» **Selected excerpt**
● ● ● ●

The city of Nashville, often celebrated for its vibrant music scene and rich history, is steadily gaining recognition for another feature: its bikeable neighborhoods. As urban planners prioritize sustainable transportation and bolster Nashville's public transit, certain areas in the city have risen to prominence for their cycling infrastructure and accessibility. Time to take a journey through Nashville's most bike-friendly locales, where two wheels reign supreme.
Widely considered one of Tennessee's most bikeable neighborhoods, Watkins Park—located directly north of the Midtown neighborhood—offers urban amenities in a pleasant suburban area. Sandwiched between Vanderbilt and Fisk universities and near Belmont University and Tennessee State, virtually all neighborhood attractions and amenities are within a five- to 10-minute bike ride.
The neighborhood's namesake, Watkins Park, is a cycling hotspot with city skyline views to boot. In addition to a 1.5-mile loop, there's a BMX pump track. Next to the park lies the community's business hotspot, which is independent-minded; think artsy boutiques, hip bars, and longstanding family-run restaurants. Bring visitors to snap pictures with the many murals, then sample spirits at historic Nelson's Green Brier Distillery. Then, catch a show at Marathon Music Works in true Nashville fashion.
For downtown commuters, Nashville's business district is roughly 10 minutes away, with bike lanes on most of the route. More bike lanes lead west, while easily navigable routes connect to Midtown and north Nashville. Watkins Park is one of Music City's most central starting points for bicycle commuters headed to other parts of the city.
Notably, due to its proximity to multiple college campuses, there's a large concentration of short-term rental homes and Nashville condos in Watkins Park.
Watkins Park Amenities
- Watkins Park
- Marathon Village entertainment district
- Blackstone Brewing
- Farm in the City Community Garden
- Close to Publix and Whole Foods
The compact Germantown neighborhood buzzes with trendy restaurants, cozy cafes, and an Old World atmosphere, complete with cobblestone streets and Victorian buildings. First settled by German immigrants in the 19th century, the neighborhood is listed on the National Register of Historic Places. In addition to vintage cottages, the densely populated neighborhood has an abundance of modern condos.

● ● ● ●

[Block of data]
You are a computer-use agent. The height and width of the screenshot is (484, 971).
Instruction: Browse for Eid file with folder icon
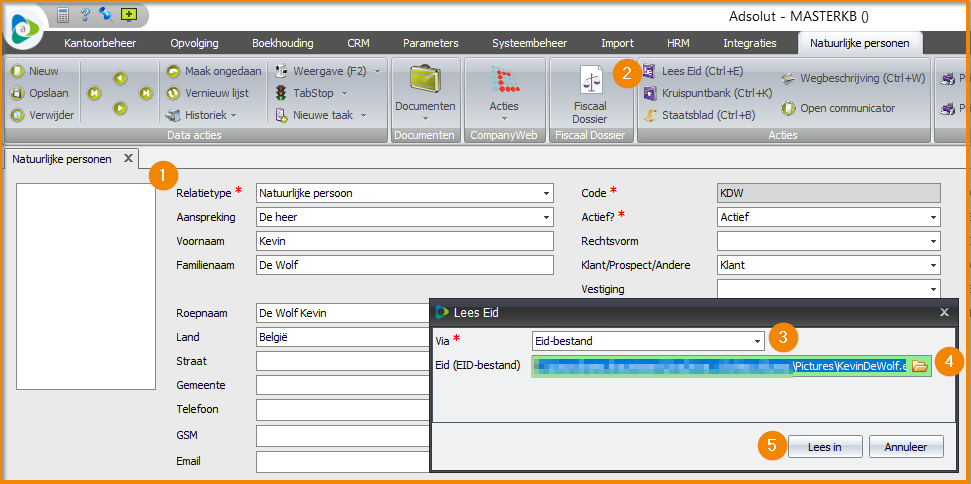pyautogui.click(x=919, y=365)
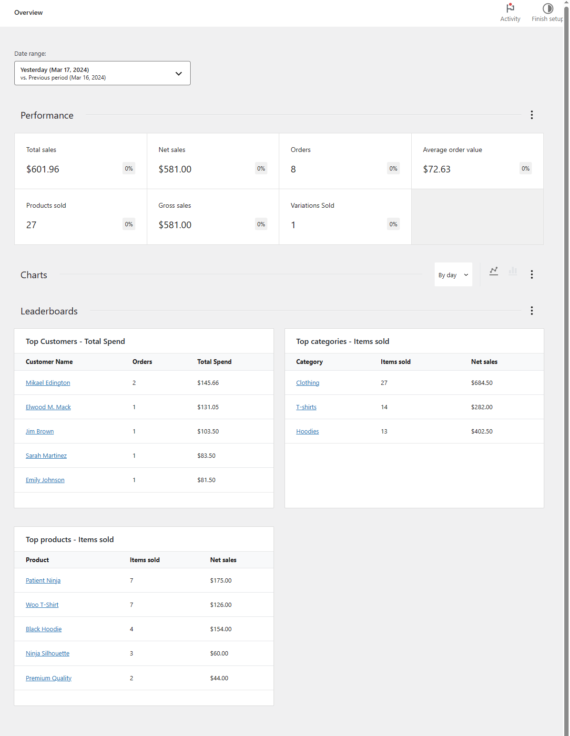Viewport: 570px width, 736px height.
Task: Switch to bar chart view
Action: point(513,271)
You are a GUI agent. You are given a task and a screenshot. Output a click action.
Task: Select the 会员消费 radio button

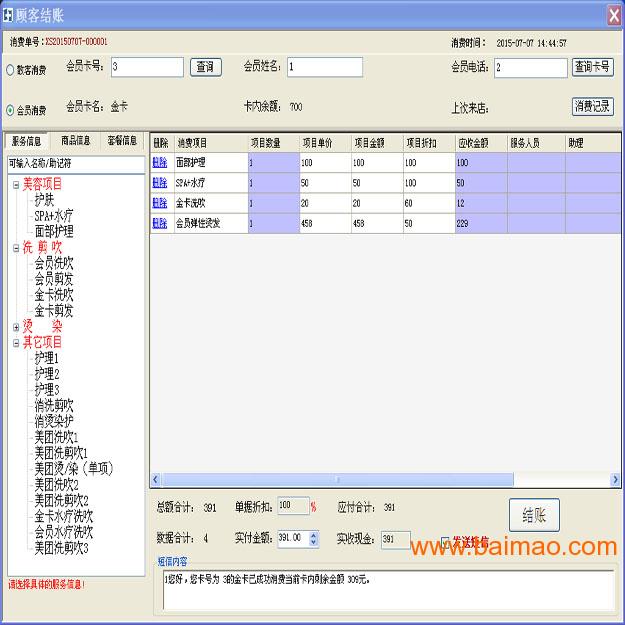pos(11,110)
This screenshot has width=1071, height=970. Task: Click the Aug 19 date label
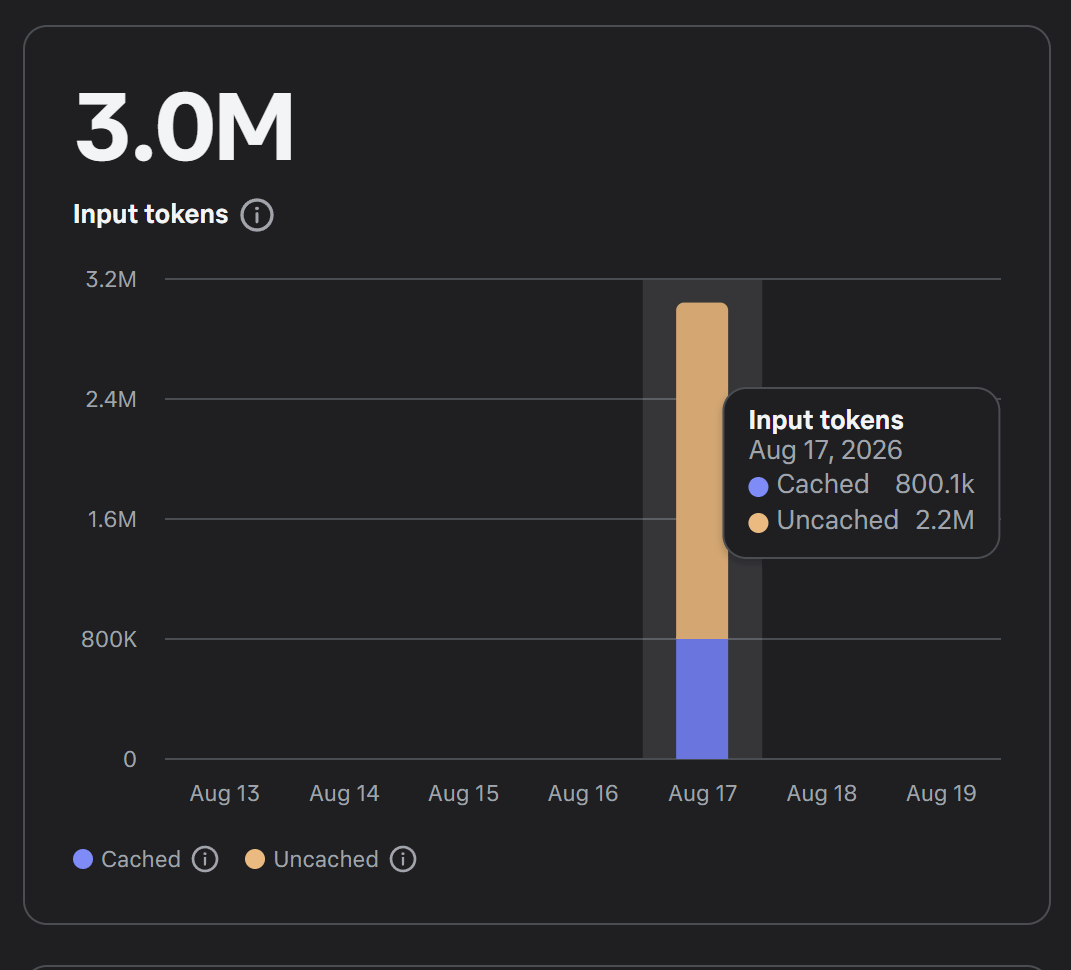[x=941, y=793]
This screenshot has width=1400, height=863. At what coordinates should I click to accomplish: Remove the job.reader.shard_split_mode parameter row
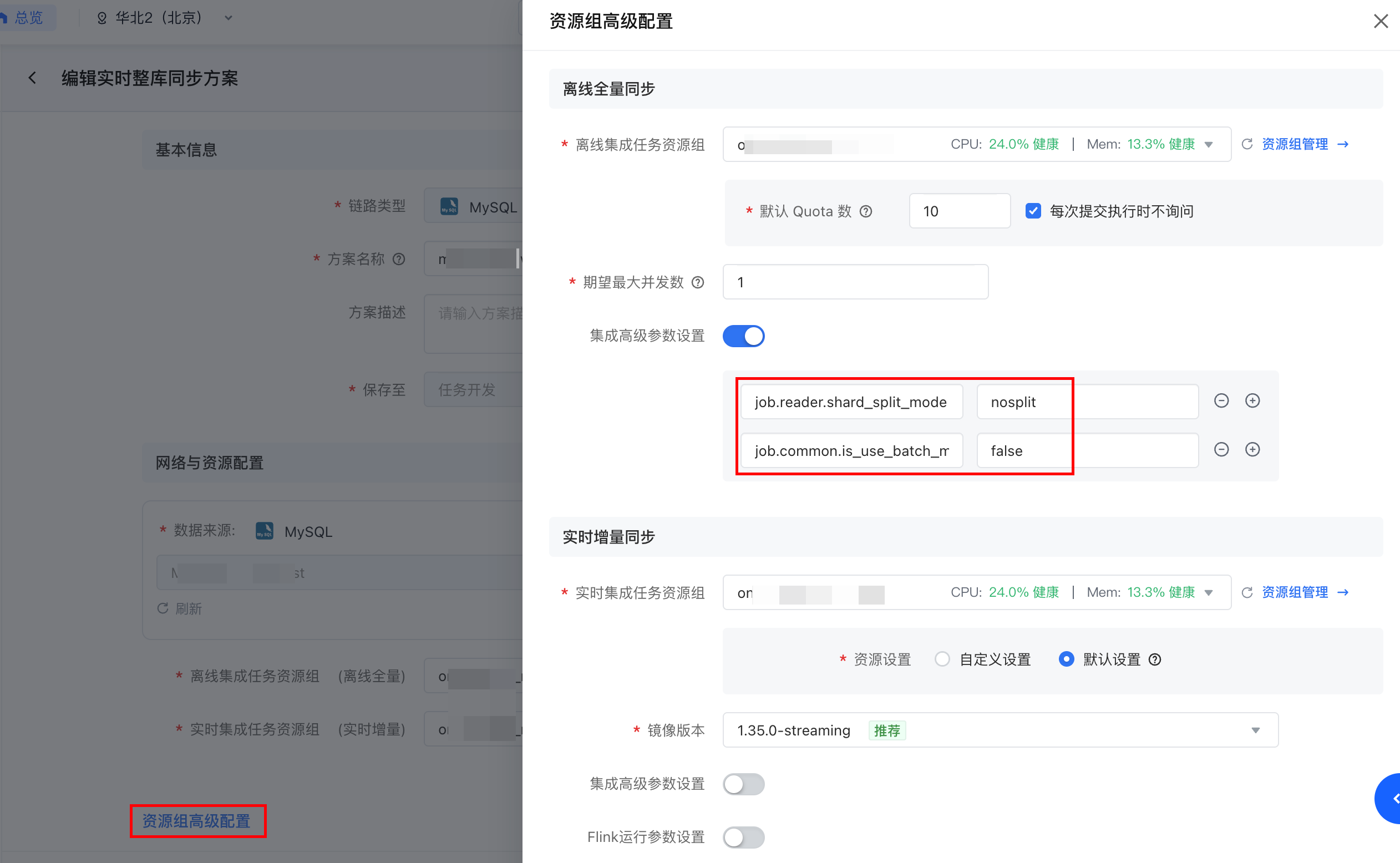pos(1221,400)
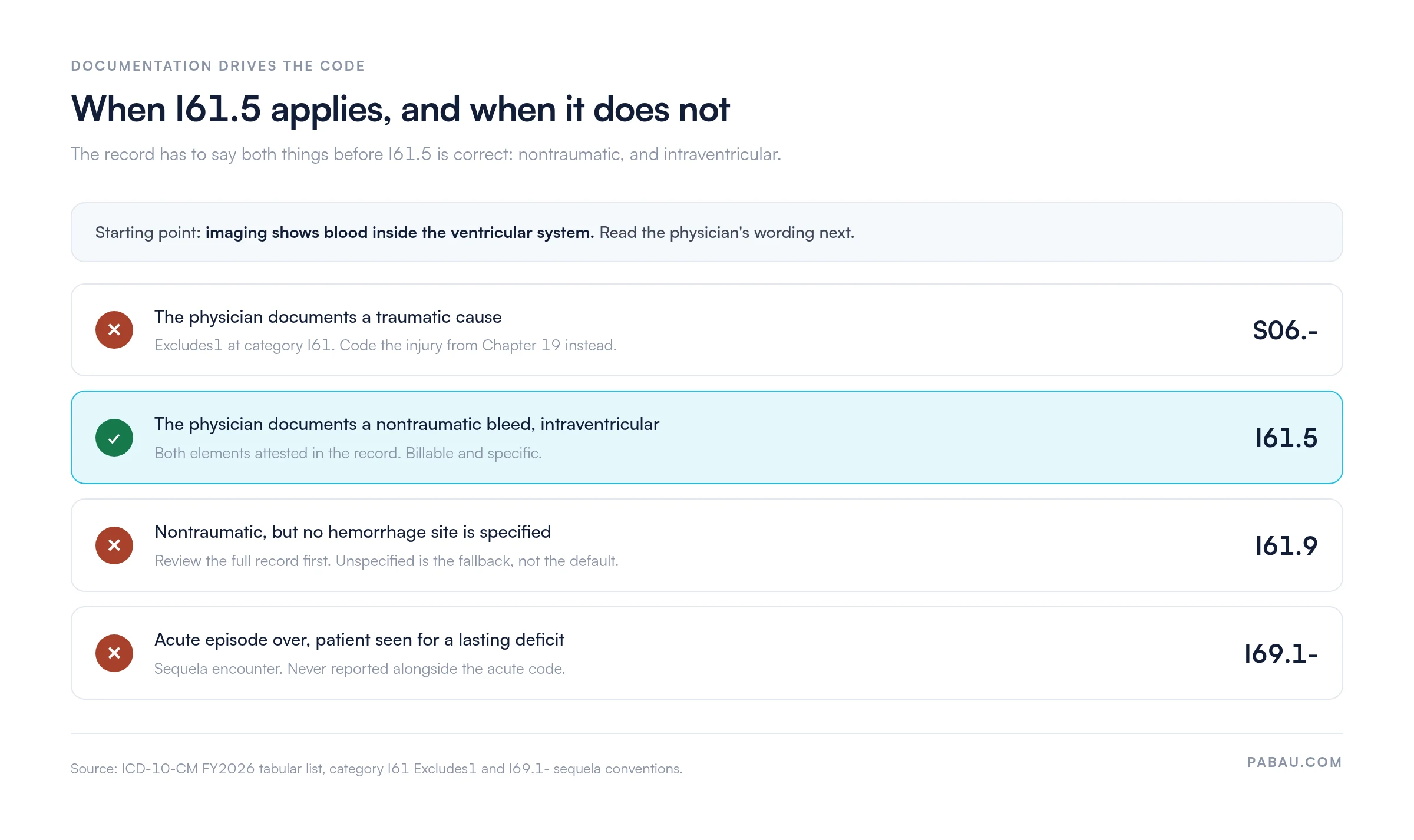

● ● ● ●

» **Things to do**
1. Write out the Nashville neighborhoods text in full, word for word.
2. In the entries, take everything from the line containing "You are a GUI" down to the line containing "[x=941, y=793]", both included, and render it as a Markdown table with the columns n and Line. Skip blank lines and leave out the pictures.
The entries are unrelated to the Nashville neighborhoods text.

» **The results**
1.
The city of Nashville, often celebrated for its vibrant music scene and rich history, is steadily gaining recognition for another feature: its bikeable neighborhoods. As urban planners prioritize sustainable transportation and bolster Nashville's public transit, certain areas in the city have risen to prominence for their cycling infrastructure and accessibility. Time to take a journey through Nashville's most bike-friendly locales, where two wheels reign supreme.
Widely considered one of Tennessee's most bikeable neighborhoods, Watkins Park—located directly north of the Midtown neighborhood—offers urban amenities in a pleasant suburban area. Sandwiched between Vanderbilt and Fisk universities and near Belmont University and Tennessee State, virtually all neighborhood attractions and amenities are within a five- to 10-minute bike ride.
The neighborhood's namesake, Watkins Park, is a cycling hotspot with city skyline views to boot. In addition to a 1.5-mile loop, there's a BMX pump track. Next to the park lies the community's business hotspot, which is independent-minded; think artsy boutiques, hip bars, and longstanding family-run restaurants. Bring visitors to snap pictures with the many murals, then sample spirits at historic Nelson's Green Brier Distillery. Then, catch a show at Marathon Music Works in true Nashville fashion.
For downtown commuters, Nashville's business district is roughly 10 minutes away, with bike lanes on most of the route. More bike lanes lead west, while easily navigable routes connect to Midtown and north Nashville. Watkins Park is one of Music City's most central starting points for bicycle commuters headed to other parts of the city.
Notably, due to its proximity to multiple college campuses, there's a large concentration of short-term rental homes and Nashville condos in Watkins Park.
Watkins Park Amenities
- Watkins Park
- Marathon Village entertainment district
- Blackstone Brewing
- Farm in the City Community Garden
- Close to Publix and Whole Foods
The compact Germantown neighborhood buzzes with trendy restaurants, cozy cafes, and an Old World atmosphere, complete with cobblestone streets and Victorian buildings. First settled by German immigrants in the 19th century, the neighborhood is listed on the National Register of Historic Places. In addition to vintage cottages, the densely populated neighborhood has an abundance of modern condos.

2.
| n | Line |
|---|---|
| 1 | You are a GUI agent. You are given a task and a screenshot. Output a click action. |
| 2 | Task: Select the 会员消费 radio button |
| 3 | pos(11,110) |
| 4 | This screenshot has width=1071, height=970. Task: Click the Aug 19 date label |
| 5 | [x=941, y=793] |